Une situation à l’afghane ?
Dans ce nouveau paysage politique, la présence occidentale s’estompe inexorablement. "C’est la realpolitik sahélienne de demain", dit le journaliste Antoine Glaser, spécialiste de la région, "On est quand même dans une période post-coloniale complètement différente. L’islamisation, cela ne veut pas dire que tous ces groupes vont appliquer partout la Charia, mais au bout d’un moment, ça sera vraiment leur problème. Ce n’est pas un hasard si, dans les mouvements populaires ou la société civile, on voit l’importance de gens comme l’imam Dicko."

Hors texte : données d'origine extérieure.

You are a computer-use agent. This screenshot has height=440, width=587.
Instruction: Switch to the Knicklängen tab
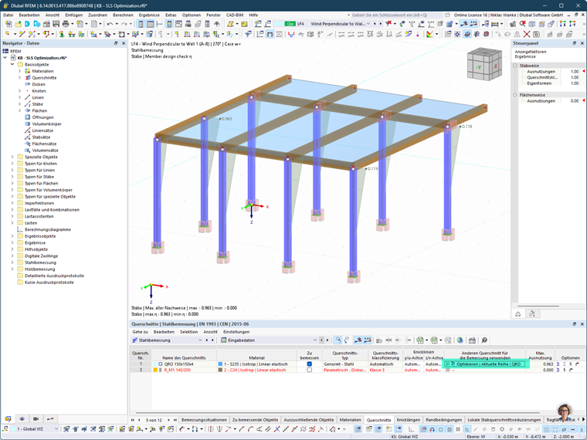[408, 420]
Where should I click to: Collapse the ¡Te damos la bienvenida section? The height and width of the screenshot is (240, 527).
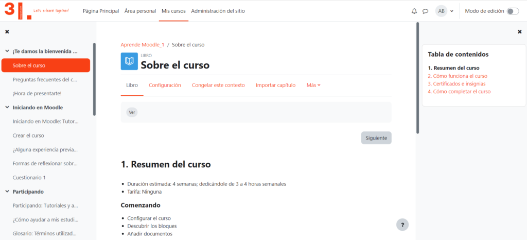click(7, 52)
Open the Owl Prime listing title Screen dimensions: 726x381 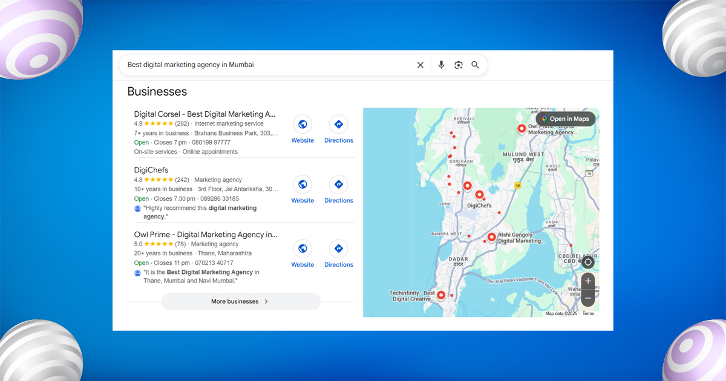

Quant au rôle de Barkhane, il pourrait à terme être réorienté vers la seule neutralisation des chefs djihadistes les plus virulents liés au groupe État islamique, surtout ceux venus de l’extérieur du Mali. Certains experts s’interrogent alors sur une évolution de la situation à l’afghane, des négociations engagées par le pouvoir central avec certains jihadistes tandis qu’une puissance étrangère – la France – maintiendrait une pression militaire. "Finalement, l’évolution politique de cette région appartient aux pays sahéliens", conclut Antoine Glaser, "Ce n’est pas la France qui va dire comment ils vont vivre dans les prochaines années." Dans ce contexte, la tentation d’un désengagement de la France fait débat à Paris, au risque de laisser prospérer l’islamisme au Mali. Avec à terme des conséquences migratoires imprévisibles.